A meditation on fading food traditions and family

 

When I prepare a meal, I focus on what the people that I care about will be eating. By its preparation, I show them that I love them. The sights, smells, and tastes of the food that I cook will anchor memories for us all moving forward. 

Cooking and eating particular dishes also means that I am remembering the people with whom I once shared these foods and honoring their memory. They may be friends and family who are not nearby, or they may be dearly departed.

These meals call to mind a time when my father, grandparents, aunts, and uncles were all alive. We were still together, sharing the same food that generations of relatives celebrated with, both back in Italy and then in America after they immigrated. Holidays were particularly memorable and very different from typical “American” celebrations. Of course, we had chocolate bunnies and jellybeans, but the traditional Italian foods Pizza Rustica and Pizza Grana were what Easter really tasted like to me.

I fear that I will never cook or eat many of these foods again. 

But before we get to that: Pizza Rustica shouldn’t be confused with the sort of pizza pie that has become America’s favorite fast food. While anything that comes in a sauce and garlic-infused cardboard delivery box has its own merits, the two are not remotely related.

Pizza Rustica is a savory, two crust, deep-dish pie filled with alternating layers of ricotta, provolone, sliced hardboiled eggs, and cured meats such as salami, prosciutto and pepperoni. Pizza Grana is a dessert pie with a sweet crust. Ricotta is fortified with wheat berries, aromatic cinnamon, and orange and lemon zest, and speckled with dried fruits. A lattice crust tops off what is also known as Pastiera, or grain pie. 
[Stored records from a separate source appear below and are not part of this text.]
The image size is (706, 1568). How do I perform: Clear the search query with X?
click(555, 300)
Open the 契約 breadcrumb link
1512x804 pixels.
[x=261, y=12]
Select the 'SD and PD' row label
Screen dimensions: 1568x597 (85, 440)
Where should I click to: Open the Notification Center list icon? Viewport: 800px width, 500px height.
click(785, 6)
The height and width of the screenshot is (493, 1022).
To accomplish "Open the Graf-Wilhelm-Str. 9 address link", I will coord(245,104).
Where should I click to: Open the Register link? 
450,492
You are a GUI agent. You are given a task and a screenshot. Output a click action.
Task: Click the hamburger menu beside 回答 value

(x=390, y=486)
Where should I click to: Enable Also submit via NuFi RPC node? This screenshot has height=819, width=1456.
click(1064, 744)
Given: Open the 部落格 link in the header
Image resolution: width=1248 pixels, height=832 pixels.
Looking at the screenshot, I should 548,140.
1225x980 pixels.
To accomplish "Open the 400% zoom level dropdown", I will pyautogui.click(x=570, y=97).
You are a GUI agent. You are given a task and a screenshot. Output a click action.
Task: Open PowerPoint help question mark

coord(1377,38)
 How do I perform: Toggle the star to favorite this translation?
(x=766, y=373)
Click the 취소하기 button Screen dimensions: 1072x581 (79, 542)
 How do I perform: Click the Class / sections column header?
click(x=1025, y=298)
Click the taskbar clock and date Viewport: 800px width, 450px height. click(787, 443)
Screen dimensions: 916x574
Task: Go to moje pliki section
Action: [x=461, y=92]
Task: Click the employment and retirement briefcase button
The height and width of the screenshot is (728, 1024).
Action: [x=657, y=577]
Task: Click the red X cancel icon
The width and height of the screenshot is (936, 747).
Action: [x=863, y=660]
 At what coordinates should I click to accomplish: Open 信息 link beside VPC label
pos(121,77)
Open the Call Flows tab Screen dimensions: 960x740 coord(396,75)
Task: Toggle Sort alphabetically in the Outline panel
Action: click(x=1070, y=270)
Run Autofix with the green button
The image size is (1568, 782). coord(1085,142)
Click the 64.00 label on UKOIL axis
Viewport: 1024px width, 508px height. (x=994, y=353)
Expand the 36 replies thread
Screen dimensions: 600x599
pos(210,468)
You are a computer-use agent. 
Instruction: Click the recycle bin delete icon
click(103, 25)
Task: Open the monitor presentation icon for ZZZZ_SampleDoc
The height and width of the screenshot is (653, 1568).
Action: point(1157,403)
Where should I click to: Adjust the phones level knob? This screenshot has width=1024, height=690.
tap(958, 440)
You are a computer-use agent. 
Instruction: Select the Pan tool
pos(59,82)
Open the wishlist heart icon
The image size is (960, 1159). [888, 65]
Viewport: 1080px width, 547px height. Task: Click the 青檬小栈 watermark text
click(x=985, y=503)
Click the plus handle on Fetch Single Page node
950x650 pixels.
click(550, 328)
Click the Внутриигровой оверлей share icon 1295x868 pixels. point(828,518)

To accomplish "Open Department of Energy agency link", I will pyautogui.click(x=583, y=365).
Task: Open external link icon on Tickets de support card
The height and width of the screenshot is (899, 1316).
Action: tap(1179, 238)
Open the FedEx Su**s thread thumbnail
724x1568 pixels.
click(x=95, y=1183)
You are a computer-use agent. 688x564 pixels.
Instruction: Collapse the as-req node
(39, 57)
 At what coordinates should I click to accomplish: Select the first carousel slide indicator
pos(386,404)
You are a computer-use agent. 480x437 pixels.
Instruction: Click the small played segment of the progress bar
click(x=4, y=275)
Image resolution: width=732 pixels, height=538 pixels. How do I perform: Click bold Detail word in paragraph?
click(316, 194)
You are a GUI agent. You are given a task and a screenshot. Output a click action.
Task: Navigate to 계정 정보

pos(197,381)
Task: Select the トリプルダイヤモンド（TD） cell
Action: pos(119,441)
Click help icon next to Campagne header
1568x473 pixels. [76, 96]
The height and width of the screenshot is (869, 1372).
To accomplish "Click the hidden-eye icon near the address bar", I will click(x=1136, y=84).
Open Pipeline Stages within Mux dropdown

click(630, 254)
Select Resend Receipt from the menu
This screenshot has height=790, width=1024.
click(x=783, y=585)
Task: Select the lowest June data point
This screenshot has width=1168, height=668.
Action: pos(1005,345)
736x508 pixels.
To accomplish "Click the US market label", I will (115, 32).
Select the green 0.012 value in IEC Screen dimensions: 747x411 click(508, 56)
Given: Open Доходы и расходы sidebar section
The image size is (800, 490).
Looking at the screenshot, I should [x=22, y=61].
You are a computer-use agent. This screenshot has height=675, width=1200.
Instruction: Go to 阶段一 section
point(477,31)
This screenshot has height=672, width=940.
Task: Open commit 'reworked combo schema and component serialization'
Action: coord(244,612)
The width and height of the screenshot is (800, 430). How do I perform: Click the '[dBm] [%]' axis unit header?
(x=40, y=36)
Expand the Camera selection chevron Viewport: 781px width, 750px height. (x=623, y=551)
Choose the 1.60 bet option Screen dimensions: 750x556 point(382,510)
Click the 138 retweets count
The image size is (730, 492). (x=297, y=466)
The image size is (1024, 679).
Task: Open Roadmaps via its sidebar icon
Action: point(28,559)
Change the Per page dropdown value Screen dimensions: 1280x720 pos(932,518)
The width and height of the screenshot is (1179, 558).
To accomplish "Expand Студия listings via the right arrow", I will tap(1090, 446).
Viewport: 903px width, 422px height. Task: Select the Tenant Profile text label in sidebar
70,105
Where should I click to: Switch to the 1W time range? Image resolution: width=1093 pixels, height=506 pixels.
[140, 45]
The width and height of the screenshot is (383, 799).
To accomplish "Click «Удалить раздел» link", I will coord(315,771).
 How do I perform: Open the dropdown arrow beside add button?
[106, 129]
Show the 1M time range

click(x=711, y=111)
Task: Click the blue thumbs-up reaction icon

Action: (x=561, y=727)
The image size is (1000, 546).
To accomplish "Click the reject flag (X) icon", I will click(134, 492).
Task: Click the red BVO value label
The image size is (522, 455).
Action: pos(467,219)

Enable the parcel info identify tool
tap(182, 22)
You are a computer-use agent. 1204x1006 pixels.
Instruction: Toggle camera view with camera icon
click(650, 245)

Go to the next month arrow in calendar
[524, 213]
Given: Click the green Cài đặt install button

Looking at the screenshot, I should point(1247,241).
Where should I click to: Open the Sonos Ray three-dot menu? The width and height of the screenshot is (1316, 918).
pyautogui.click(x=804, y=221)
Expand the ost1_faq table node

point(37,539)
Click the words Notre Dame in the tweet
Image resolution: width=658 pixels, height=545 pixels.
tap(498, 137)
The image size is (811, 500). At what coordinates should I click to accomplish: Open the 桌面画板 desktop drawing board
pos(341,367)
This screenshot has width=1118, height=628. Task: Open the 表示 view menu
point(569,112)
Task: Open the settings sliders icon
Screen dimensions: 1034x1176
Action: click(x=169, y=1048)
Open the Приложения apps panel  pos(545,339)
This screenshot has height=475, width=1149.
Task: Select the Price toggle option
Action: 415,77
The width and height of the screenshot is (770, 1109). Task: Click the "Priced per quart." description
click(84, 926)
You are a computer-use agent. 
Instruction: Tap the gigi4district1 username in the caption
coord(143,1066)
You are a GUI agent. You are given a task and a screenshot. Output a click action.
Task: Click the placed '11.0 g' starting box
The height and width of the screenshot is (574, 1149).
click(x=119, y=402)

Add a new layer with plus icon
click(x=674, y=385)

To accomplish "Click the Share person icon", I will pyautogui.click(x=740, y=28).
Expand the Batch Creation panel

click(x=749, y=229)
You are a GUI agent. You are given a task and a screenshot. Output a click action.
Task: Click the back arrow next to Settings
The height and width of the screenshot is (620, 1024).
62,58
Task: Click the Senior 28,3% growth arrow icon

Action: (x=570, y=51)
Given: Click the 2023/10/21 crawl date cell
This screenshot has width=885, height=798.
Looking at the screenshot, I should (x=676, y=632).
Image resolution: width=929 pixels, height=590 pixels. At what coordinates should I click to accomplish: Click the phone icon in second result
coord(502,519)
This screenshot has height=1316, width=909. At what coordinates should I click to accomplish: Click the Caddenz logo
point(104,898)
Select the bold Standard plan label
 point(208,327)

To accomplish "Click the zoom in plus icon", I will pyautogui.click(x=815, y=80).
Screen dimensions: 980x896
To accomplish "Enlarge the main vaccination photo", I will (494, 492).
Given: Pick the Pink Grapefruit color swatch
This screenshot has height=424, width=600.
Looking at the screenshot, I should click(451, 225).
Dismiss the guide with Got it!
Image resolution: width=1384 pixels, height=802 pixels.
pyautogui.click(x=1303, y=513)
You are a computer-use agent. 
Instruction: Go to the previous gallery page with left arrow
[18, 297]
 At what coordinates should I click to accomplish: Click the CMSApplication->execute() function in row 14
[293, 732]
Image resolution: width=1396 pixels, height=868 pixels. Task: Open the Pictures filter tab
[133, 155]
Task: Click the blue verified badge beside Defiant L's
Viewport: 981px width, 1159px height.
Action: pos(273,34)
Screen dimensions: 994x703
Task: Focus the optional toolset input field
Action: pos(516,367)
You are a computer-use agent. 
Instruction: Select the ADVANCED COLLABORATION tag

These two dishes were a vital part of the Easter dinner payoff after being forced to dress up and attend Mass in a crowded church. Sometimes dinner was at my maternal grandparents’ house and sometimes it was at the home of my mom’s brother, Uncle Nicky. The Pizza Rustica recipe came from his in-laws and the dessert was made by my mom or easily procured from any number of Italian bakeries near where I grew up.

There is a pantheon of other holiday foods that I enjoyed as a kid that join these dishes on my personal endangered foods list. Pasta D’uovo comes from Sicily’s Arabic influence and is usually served during Lent. The pasta, usually fusilli, gets served with a tomato sauce that includes cinnamon, pignoli nuts, green peas, asparagus, mushrooms and potatoes. Eggs, hard-fried in olive oil, are gently slipped into the sauce before serving. The dish is topped off with toasted breadcrumbs.

Then there is lard bread, meatballs stuffed with pignoli and raisins, and the bouillabaisse-like dish my grandpa used to make with homemade couscous. 

Now, not all is lost. Some foods remain in the family repertoire that I cook frequently. Pasta e Ceci is a quick and easy “go-to” meal. It starts with garlic and onions sautéed in olive oil with red pepper, black pepper and salt. This is cooked with garbanzos and chicken stock, poured over small, shell-shaped pasta and sprinkled with grated cheese. When you mix it up, the beans, cheese, onion and garlic work their way into the nooks of the shells, making little packages of love.

Also, Grandma DiMaio’s pastina and sausage stuffing remains one of the two (or three) types of stuffing that accompany my WNY family’s Thanksgiving turkey. Will I ever have Grandma’s ravioli or lasagna as the first course of a traditional American Thanksgiving as we did in the 1970s? Probably not, but the stuffing is a delicious consolation.

So why have food traditions changed and why don’t I just cook the meals that I want to cook? These are valid questions. The reciprocal element of making a meal is that there must be people willing to eat it and there are several reasons why many foods of my youth are not as eagerly enjoyed by others today.

They just dont like a particular food. Sure, they may eat a whole piece of carrot cake out of respect for your efforts- at least it’s not thrown away. But let’s not even talk about foods like tripe that take more gumption to eat.

They dont eat certain foods due to political or dietary reasons. Grandma’s veal spiedini, scarfed down by all during the Reagan administration, is eschewed these days because of the inhumane treatment of veal calves. While conditions are arguably better today, the stigma associated with eating veal is still there. Even without it, many are eating less meat due to health concerns.

Theres no room at the dinner table. This is especially problematic during the holidays and special celebration days when everyone has very specific expectations. There are some traditions you simply cannot threaten if you wish to enjoy familial comity.

This is not a criticism of the Polish food traditions that I currently share with my wife’s family. Gathering at my mother-in-law’s house to make Christmas cookies and batches of pierogies is great fun (even though I am not sure if I am fully forgiven for breaking her rolling pin). And although it is not the sausage of my people, I eat kielbasa as if it’s my job. Further, I’m honored to be bestowed with the responsibility of making the placek for family celebrations. It is my sincere wish that my son and niece will continue these traditions with their families, even if they are not the olive oil based ones I grew up with.

So, in resolution: I can pine for the old days and wish that things were different, but it does no good. The short answer—and perhaps the best—is to prepare these foods for my own satisfaction. I should make them, eat them, share them with those willing and put the leftovers in the freezer. Then I can take these memories out and enjoy them throughout the year, instead of trying to enjoy them all in one sitting.